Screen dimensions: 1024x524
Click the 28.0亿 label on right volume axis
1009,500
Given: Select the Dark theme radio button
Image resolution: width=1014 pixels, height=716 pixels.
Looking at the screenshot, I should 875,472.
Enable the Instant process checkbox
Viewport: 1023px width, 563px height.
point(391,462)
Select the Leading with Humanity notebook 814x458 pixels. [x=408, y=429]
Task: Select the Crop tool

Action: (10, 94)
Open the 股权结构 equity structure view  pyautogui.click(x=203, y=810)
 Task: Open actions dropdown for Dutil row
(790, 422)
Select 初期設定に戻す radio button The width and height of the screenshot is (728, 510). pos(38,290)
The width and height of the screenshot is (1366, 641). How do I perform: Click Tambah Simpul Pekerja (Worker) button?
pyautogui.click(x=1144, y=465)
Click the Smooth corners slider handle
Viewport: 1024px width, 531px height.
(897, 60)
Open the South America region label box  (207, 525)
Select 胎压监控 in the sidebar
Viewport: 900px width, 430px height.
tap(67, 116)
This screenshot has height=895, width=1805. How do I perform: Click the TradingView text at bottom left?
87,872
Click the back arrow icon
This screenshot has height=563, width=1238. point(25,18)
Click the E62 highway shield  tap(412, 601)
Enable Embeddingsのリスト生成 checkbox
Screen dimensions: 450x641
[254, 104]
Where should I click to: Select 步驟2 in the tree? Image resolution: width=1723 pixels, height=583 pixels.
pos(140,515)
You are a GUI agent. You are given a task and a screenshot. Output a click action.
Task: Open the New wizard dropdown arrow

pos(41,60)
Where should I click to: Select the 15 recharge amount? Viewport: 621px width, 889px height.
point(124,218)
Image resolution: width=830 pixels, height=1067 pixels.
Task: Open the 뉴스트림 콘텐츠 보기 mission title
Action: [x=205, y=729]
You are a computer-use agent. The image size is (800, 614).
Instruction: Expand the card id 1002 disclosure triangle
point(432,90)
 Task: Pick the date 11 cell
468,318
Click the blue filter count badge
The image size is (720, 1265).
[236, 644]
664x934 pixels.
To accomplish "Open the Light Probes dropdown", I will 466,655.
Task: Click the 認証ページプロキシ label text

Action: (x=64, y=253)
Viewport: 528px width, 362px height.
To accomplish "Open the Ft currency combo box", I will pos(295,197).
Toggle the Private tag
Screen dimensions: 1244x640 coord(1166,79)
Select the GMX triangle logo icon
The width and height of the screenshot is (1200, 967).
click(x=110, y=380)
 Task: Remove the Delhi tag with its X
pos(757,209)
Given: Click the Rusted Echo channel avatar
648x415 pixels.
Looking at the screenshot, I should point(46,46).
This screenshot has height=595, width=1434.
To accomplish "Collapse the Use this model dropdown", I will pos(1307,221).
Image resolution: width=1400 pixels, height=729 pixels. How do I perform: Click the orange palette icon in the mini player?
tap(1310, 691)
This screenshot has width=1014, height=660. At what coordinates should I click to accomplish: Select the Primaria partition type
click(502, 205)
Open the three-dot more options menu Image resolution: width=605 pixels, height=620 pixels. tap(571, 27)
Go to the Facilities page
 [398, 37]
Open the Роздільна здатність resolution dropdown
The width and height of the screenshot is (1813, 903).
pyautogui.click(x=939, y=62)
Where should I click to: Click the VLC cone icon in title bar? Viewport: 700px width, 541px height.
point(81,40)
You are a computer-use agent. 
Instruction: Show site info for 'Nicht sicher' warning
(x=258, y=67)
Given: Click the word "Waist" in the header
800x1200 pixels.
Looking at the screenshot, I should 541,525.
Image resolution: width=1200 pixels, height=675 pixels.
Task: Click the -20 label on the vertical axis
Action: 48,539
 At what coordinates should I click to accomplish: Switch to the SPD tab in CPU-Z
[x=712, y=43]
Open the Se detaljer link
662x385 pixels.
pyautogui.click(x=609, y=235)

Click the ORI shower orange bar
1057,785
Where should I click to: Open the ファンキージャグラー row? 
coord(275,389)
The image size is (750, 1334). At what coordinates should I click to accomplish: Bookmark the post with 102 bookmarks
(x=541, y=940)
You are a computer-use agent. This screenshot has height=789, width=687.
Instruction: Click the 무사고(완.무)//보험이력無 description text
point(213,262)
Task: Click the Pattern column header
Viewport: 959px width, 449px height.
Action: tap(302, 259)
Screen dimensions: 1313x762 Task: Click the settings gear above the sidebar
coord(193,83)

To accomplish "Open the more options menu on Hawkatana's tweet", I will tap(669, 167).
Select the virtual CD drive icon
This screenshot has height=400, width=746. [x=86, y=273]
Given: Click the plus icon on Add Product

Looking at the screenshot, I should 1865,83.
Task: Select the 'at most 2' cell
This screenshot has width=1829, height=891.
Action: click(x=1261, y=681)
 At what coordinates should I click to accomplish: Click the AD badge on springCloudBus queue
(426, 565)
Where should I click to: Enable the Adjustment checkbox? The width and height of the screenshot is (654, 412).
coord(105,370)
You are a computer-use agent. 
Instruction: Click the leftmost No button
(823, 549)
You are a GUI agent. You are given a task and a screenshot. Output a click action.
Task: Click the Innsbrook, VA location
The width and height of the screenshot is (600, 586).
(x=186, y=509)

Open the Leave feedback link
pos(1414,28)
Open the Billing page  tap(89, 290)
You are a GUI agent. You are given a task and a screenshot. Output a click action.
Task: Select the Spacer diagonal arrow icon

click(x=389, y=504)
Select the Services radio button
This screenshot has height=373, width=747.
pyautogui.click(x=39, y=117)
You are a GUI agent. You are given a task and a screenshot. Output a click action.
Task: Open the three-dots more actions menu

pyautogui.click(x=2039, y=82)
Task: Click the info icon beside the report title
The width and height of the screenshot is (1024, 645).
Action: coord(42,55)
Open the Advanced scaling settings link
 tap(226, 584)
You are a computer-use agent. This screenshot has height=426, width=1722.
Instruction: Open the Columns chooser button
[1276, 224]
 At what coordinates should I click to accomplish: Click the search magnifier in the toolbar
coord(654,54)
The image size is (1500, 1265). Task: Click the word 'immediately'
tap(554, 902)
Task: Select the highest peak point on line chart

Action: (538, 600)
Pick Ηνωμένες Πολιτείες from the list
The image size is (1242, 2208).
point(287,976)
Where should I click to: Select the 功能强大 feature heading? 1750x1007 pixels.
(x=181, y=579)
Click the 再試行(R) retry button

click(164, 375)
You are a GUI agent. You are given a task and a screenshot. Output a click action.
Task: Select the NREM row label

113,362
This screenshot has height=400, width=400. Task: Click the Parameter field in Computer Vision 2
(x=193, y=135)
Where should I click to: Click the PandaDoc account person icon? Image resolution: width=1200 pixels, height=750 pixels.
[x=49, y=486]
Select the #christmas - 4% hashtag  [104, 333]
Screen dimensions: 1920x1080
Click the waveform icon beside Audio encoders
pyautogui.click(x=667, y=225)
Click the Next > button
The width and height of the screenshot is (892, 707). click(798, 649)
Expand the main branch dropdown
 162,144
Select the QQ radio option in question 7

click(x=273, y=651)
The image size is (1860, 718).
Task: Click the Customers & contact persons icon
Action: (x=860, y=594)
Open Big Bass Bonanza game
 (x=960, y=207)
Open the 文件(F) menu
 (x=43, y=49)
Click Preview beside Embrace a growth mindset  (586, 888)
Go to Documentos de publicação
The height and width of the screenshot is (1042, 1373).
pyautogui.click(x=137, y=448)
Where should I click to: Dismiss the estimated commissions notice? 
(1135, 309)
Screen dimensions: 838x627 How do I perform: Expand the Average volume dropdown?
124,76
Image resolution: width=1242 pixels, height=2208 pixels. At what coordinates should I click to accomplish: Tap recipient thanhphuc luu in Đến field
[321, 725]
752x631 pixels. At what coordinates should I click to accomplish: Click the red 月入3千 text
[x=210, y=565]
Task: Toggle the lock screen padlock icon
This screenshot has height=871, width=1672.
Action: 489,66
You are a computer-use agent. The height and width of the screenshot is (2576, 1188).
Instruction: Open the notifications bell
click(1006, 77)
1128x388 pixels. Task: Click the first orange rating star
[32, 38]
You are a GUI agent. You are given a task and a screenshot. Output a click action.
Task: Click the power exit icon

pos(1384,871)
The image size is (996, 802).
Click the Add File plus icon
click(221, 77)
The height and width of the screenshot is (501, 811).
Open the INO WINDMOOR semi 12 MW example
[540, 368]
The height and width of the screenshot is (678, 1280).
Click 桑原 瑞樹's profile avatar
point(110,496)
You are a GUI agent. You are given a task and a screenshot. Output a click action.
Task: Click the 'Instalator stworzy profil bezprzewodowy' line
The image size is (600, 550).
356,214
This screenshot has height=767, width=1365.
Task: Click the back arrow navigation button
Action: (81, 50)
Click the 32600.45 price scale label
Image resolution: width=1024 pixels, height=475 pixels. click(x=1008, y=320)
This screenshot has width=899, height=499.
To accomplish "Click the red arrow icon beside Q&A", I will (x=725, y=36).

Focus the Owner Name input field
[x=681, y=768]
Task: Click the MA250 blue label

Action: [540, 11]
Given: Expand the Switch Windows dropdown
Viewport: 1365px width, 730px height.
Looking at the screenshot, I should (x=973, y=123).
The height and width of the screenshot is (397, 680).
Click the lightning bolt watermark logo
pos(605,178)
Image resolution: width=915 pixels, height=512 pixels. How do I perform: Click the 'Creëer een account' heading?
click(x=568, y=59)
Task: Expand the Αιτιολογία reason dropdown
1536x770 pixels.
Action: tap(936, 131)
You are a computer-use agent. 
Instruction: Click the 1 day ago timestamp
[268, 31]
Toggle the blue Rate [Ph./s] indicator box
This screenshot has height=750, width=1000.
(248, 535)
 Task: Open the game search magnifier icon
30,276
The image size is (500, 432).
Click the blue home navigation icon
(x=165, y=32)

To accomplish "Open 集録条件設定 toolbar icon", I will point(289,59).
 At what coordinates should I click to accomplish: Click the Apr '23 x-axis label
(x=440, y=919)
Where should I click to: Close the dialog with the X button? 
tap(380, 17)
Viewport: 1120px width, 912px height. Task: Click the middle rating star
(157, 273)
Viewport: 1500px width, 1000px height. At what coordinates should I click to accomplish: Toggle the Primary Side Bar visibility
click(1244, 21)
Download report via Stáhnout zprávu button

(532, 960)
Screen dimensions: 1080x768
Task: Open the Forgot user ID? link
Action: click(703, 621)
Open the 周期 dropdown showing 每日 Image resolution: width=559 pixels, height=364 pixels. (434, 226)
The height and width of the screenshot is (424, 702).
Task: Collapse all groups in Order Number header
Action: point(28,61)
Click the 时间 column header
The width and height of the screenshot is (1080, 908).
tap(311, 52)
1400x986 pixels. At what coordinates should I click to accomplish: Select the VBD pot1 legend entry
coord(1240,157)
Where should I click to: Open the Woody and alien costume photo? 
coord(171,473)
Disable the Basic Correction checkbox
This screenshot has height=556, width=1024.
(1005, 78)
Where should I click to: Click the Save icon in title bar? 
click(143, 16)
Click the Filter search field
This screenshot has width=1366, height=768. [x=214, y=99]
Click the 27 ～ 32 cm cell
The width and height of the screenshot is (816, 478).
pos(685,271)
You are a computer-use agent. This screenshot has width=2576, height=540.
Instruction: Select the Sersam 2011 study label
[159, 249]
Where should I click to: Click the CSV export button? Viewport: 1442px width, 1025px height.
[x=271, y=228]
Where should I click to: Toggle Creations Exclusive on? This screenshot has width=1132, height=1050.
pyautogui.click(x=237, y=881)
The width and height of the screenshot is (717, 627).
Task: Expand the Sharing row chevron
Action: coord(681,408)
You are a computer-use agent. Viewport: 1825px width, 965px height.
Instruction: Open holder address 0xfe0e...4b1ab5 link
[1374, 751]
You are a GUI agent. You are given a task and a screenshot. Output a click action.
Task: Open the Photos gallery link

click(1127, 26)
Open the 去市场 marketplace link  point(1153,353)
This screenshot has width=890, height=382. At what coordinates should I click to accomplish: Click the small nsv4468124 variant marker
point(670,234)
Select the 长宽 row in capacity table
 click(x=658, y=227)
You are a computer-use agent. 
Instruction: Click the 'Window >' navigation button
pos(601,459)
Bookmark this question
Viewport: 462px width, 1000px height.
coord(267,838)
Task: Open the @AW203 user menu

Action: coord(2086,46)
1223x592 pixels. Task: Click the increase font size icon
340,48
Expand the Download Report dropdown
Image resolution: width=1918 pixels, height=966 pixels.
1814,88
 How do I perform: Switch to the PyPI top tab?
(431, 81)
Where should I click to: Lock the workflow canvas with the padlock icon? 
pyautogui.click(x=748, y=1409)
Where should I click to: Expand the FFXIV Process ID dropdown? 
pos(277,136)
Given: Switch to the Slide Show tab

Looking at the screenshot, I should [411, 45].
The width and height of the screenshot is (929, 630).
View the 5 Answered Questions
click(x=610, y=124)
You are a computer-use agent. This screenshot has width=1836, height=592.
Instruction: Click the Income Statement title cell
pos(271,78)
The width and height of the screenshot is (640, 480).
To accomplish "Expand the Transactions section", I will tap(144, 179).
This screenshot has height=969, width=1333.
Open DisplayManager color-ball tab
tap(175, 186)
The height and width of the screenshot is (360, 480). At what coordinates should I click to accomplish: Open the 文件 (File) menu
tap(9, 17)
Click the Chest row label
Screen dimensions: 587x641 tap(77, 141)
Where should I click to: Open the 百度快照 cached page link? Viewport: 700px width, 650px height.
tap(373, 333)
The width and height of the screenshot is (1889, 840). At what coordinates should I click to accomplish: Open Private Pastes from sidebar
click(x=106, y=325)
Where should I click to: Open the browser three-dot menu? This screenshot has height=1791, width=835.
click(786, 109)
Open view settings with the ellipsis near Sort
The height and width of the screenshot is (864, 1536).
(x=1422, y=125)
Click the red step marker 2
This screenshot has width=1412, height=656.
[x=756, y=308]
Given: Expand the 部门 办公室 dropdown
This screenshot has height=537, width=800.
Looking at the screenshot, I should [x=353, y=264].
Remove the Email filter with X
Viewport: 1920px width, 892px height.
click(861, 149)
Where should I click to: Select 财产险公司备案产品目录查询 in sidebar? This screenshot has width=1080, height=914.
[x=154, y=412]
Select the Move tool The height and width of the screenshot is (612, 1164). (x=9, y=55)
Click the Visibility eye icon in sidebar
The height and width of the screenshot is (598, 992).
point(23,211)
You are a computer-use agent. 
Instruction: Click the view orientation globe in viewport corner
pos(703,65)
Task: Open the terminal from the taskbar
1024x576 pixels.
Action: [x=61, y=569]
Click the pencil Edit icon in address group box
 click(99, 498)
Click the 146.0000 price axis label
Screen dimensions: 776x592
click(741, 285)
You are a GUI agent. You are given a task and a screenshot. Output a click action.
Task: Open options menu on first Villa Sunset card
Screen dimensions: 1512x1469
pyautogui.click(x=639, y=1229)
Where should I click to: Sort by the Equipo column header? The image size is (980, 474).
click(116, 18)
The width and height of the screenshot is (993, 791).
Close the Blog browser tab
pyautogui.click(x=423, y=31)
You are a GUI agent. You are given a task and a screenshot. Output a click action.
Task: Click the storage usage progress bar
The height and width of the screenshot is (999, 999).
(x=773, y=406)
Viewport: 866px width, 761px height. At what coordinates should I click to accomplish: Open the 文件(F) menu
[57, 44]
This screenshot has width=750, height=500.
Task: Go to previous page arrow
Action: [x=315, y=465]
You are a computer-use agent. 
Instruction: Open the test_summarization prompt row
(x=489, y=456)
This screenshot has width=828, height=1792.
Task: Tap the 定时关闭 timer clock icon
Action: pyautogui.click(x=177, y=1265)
——
Work item
Scan the listing above, and wherever a line holds the string "options", copy that line.

Task answer
Open the three-dot more options menu Image resolution: width=605 pixels, height=620 pixels. tap(571, 27)
To accomplish "Open the more options menu on Hawkatana's tweet", I will tap(669, 167).
Task: Open options menu on first Villa Sunset card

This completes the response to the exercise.